Robert Slater, the longtime resident correspondent for Time
magazine in Israel (who has lived in the country since 1971) tries
to solve the riddle of Yitzhak Rabin in his book Rabin of Israel,
first published in 1977 and updated in 1993. Slater agrees that
Rabin "lacks charisma. He's certainly no Ben-Gurion, no Begin, no
Golda Meir ... he does not mesmerize ... does not charm ... [he's]
almost the last person around whom one could try to form a
personality cult."
So just what has made Rabin, the first and so far only native-born
Israeli prime minister, "so incredibly popular? .. The people trust
him on the only issue that matters to them: national
security."
Slater poses an interesting theory as to how Rabin reemerged as the
national leader in 1992, overcoming both inflexible hawkish Likud
leader Yitzhak Shamir and his perennial Labor Party rival, Shimon
Peres. During his first term as prime minister, Rabin was the dove
while Peres, his defense minister, was the hawk. "In the ensuing
years," writes Slater, "the image¬ makers would increasingly
depict Shimon Peres as a political dove - to his detriment. These
same image-makers turned Rabin into a political hawk, to his great
advantage." According to this theory, only a hawk like Begin, De
Gaulle, Nixon and the revamped Rabin could have the security
credentials necessary to make peace.
The reader can learn from this book a number of interesting
aspects, cardinal to an understanding of Rabin's personality. First
of all, any suggestion that Rabin might have left Labor for the
Revisionist Likud is belied by his background and by his own
statements. His mother, Rosa Cohen, was an activist who originally
supported the 1917 Revolution in her native Russia. Disillusionment
with the Revolution and anti-Jewish pogroms led her to move to
Palestine where she became a Labor leader in Haifa, and later in
Tel Aviv. Rosa Cohen dedicated her life to defense and labor,
becoming the first commander of the Haifa Hagana (Jewish
self-defense force), and later a member of the Supreme Command of
the Organization. She was also elected to serve on the Tel Aviv
City Council where she was an outspoken supporter of workers'
rights in that bourgeois city.
His father, Nehemia Rabin, was active in Socialist-Zionist circles
in Chicago for thirteen years, having moved to the U.S. from
Russia. In Palestine he became active in the Labor movement, and
served in various capacities in the Histadrut (General Federation
of Labor). He even carried the red flag at the annual May Day
parade.
In 1924 the workers' organization in Tel Aviv organized the first
workers' school, known as the Beit Hinuch (House of Education). The
Rabins enrolled young Yitzhak in the school, which educated toward
"the goals of both the Labor movement and Zionism. The school not
only supplied the fundamentals of education, but also furnished the
children with an ideology, a direction ... " Yitzhak also naturally
joined a Labor-oriented youth movement, Hanaar Haaved (Working
Youth) and used to get into street fights with the right-wing Betar
youth. Slater notes that Rabin was preparing himself for life on a
kibbutz (his sister is a kibbutz member): "he seemed destined for a
career in agriculture and would have thought it 'absurd' if the
idea of becoming a military figure would have been suggested to
him."
This background explains his unequivocal statement in 1975 that "I
am a socialist, I believe in the paramount importance of the
productive worker," and his advocacy in 1992 of "a change in our
national priorities." It also explains why the young Rabin had no
qualms about commanding the Palmach's armed confrontation with the
Revisionist Irgun ship Altalena which was sunk off the coast of Tel
Aviv in September 1948 together with a cargo of 5,000 rifles, 280
light machine guns and a number of anti-tank weapons (which
Ben-Gurion feared were to be used against the legal
government).
Rabin's pro-American orientation is very evident in the book. "I
was brought up on my father's stories about the United States,"
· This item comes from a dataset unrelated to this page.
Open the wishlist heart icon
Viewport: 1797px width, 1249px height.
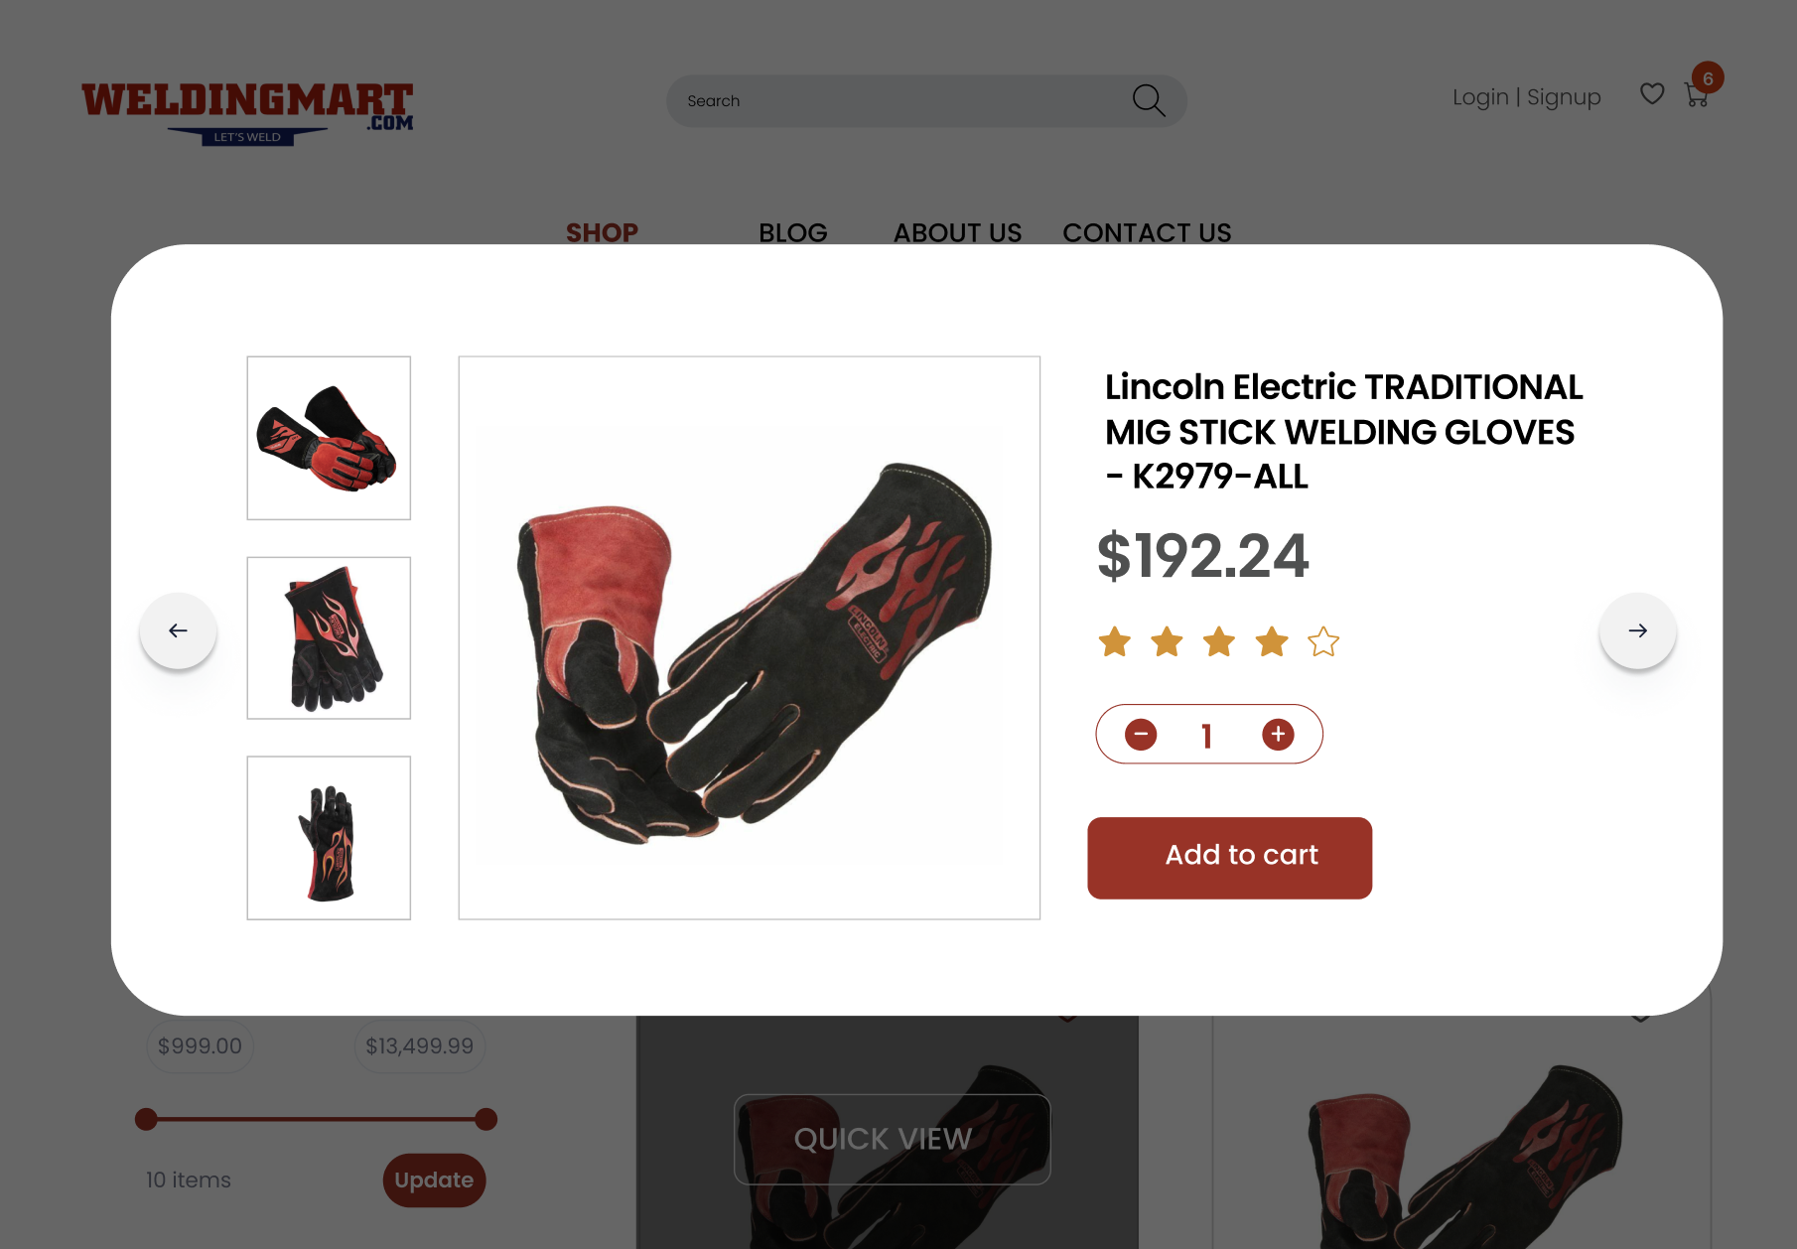click(1652, 93)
Rabin told the author. "He always used to say it was the country in
which he learned the meaning of freedom, had seen the taste for
education, and where organizations existed to fight for workers'
rights." For a long time Rabin wanted to spend an extended period
in the States. He made his first attempt when, after winning the
top scholarship prize at high school, he planned to study water
engineering at the University of California.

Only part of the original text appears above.